По мнению Б. А. Успенского, исследовавшего эти выражения в сравнительно-историческом плане (Успенский, 1994. Т. 2. С. 53–128), на самом глубинном, исходном, уровне они соотносятся с мифом о священном браке Неба и Земли, результатом которого является оплодотворение Земли. Связь матерной брани с идеей оплодотворения ясно проявляется в ритуальном свадебном и аграрном сквернословии, а также в ассоциации ее с громовым ударом. На этом уровне она не только не имела кощунственного смысла, но была магической формулой, священным заклинанием (аналогичные формулы существуют и в буддизме). На следующем уровне субъектом действия становится Пес как противник Громовержца и демоническое начало. Матерные выражения приобретают теперь кощунственный характер, выражая идею осквернения земли Псом, причем ответственность за это падает на голову собеседника. На третьем, еще более поверхностном смысловом уровне объектом подразумеваемого действия становится женщина, тогда как субъектом его остается пес. Матерная брань переадресуется непосредственно к матери собеседника и становится его прямым оскорблением, ассоциируясь с выражениями типа «сукин сын». Наконец, на самом поверхностном, светском уровне субъектом действия становится сам говорящий, а его объектом – мать собеседника. Брань становится указанием на распутство, сомнительное происхождение и т. д.

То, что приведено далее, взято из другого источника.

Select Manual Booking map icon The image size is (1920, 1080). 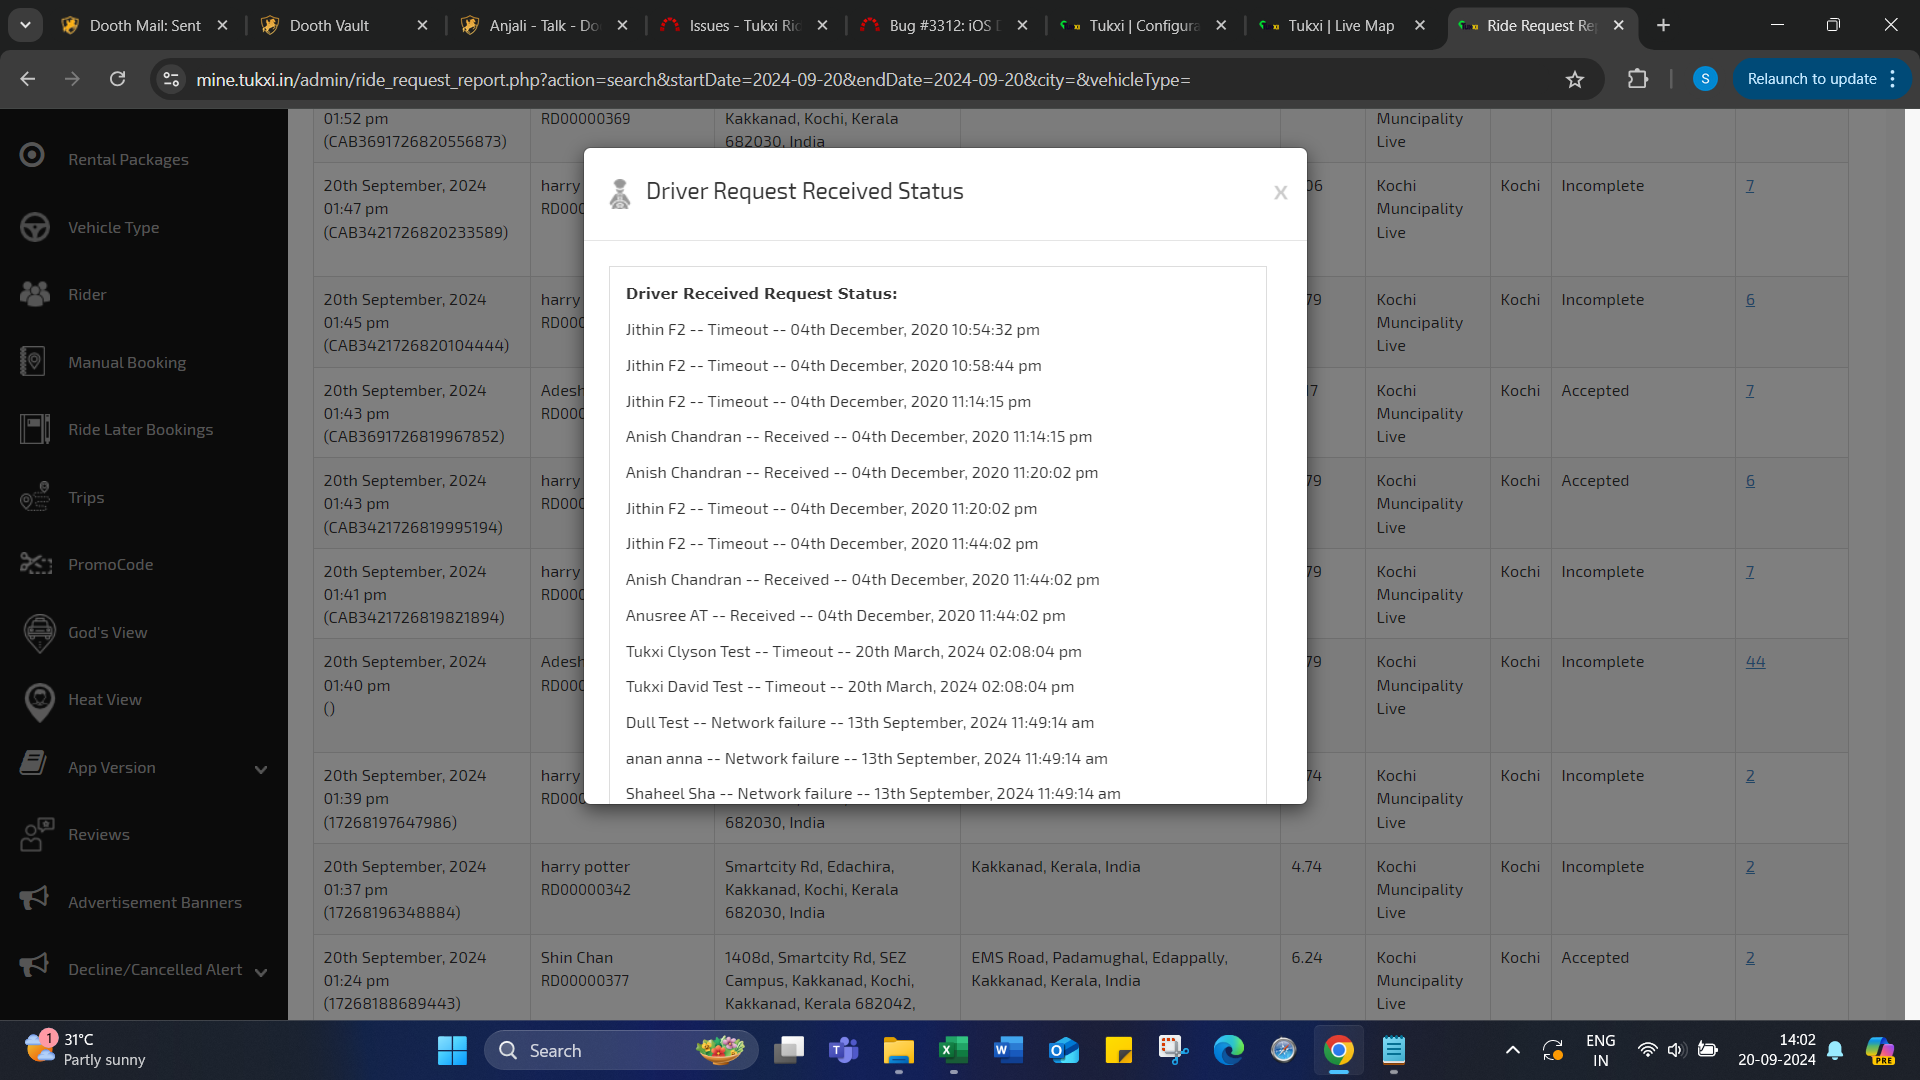pyautogui.click(x=33, y=362)

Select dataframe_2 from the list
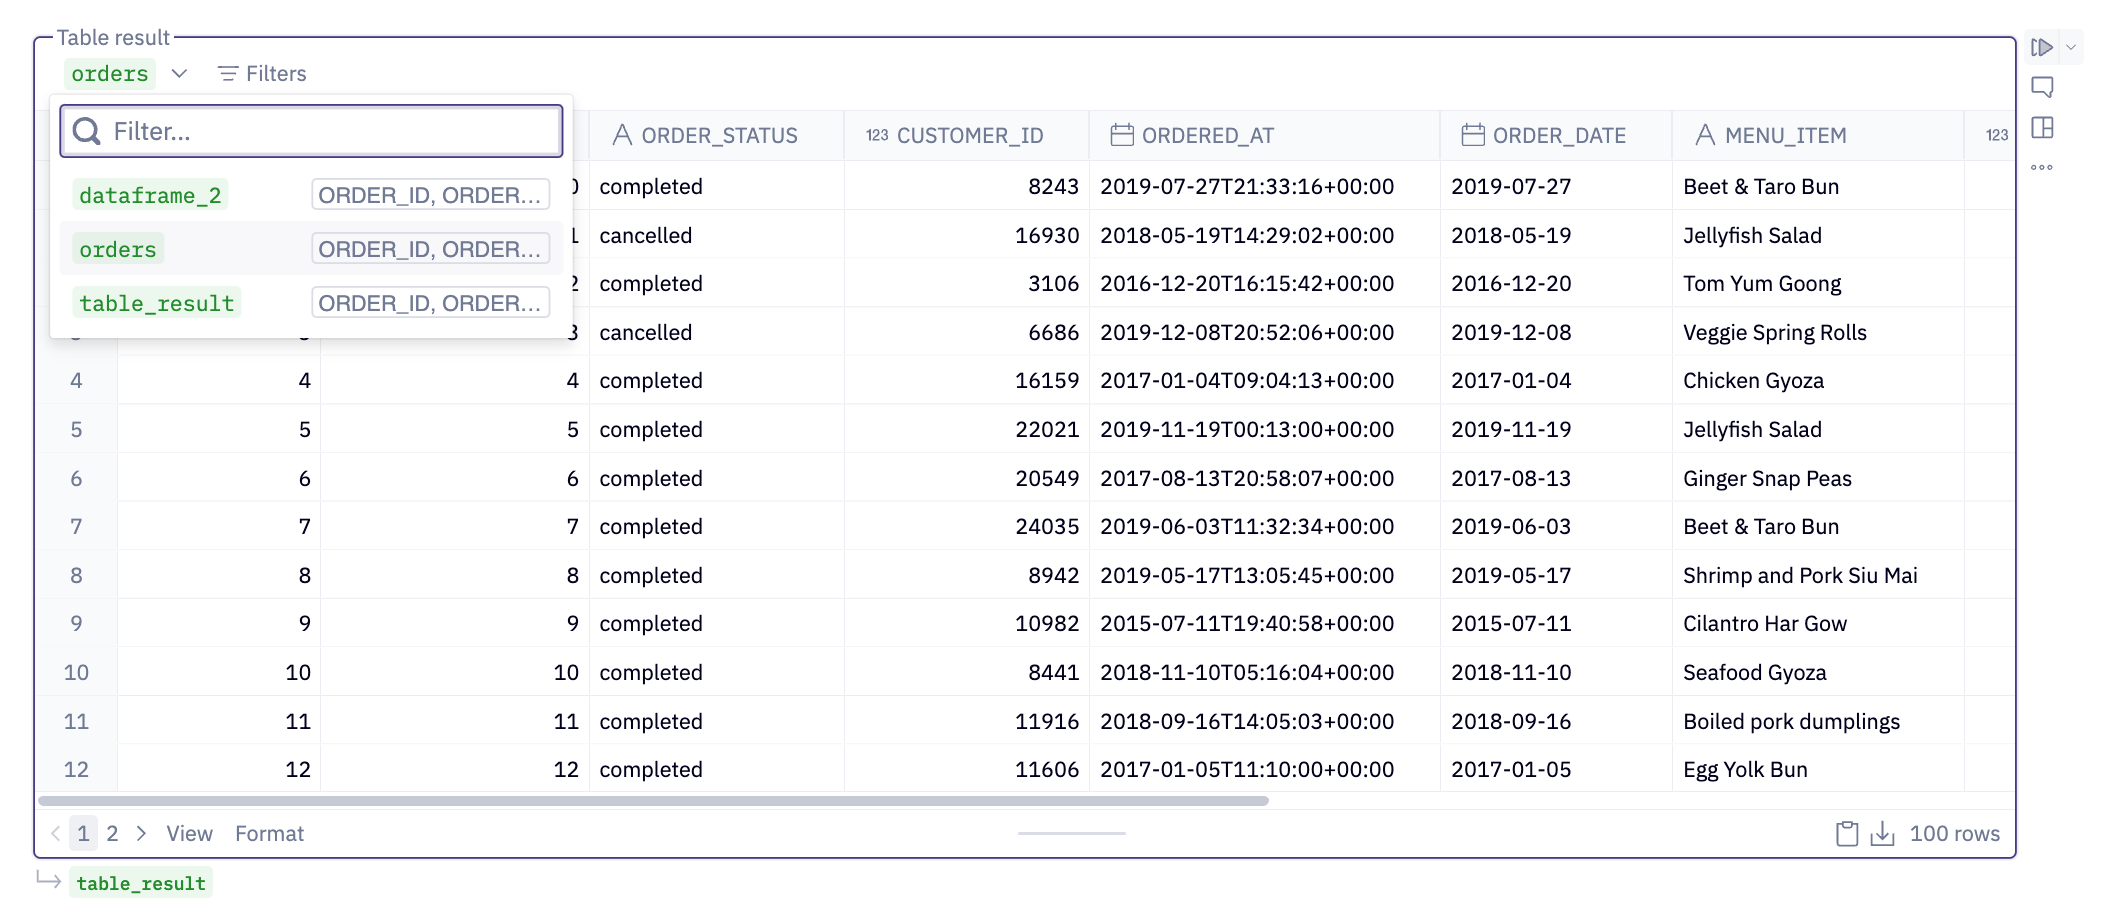pyautogui.click(x=150, y=195)
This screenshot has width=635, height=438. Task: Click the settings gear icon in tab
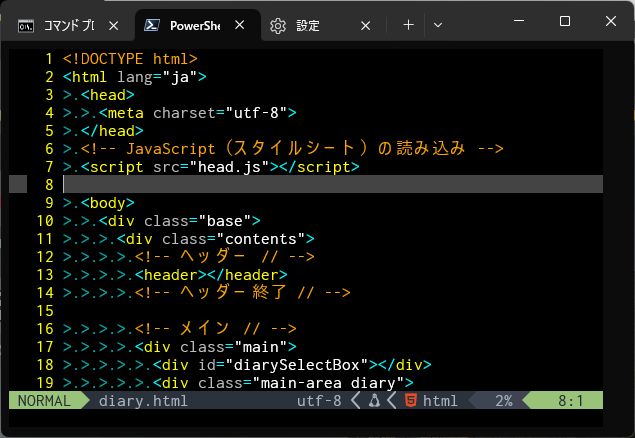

Весьма сложной представляется связь русского мата с гендерными отношениями. Мат – типично мужской язык, употребляемый в закрытых исключительно мужских сообществах, выражающий агрессию и легитимирующий иерархические отношения власти, господства и подчинения (Михайлин, 2000). Вместе с тем матерные словосочетания нередко выражают не столько мужскую агрессию, сколько чувство неполноценности, испытываемое мужчиной, который считает, что с ним обращаются как с женщиной.

«Русский ощущает неприятность от мира, как то, что его гребут, как бабу. Это в известном присловье: “Жизнь Бекова: нас (гр)ебут, а нам – некого”».

Здесь тип бисексуальности самочувствия в русском космосе: в бабу меня превратили – выгребли меня и выгребают, а вот мужчиной стать никак не удается.

Что русский мужчина ощущает себя в большей части женщиной, очевидно из нецензурного слова.

Русский мужик в брани употребляет чаще всего – и в обращении к мужику же: ты, “блядь”, и ты “… а”, или “п-о-рванец”, где тоже главная идея “п…”. Словом “б”, как прослойкой, пересыпано чуть ли не каждое слово речи, добавляя к нему эротически женский оттенок. Реже в ругательствах употребляется мужской корень “х… ” (ты – “х… моржовый” – реже и есть похвала даже). Зато часто: ты, “загребаный в рот” (т. е. претерпевший, как женщина, акт над собой) или – «я тебя в рот гребу», или «я тебя гребал». Или “от-гр-ебись”, “гребись ты в доску”и т. д. – это мольбы женщины оставить ее.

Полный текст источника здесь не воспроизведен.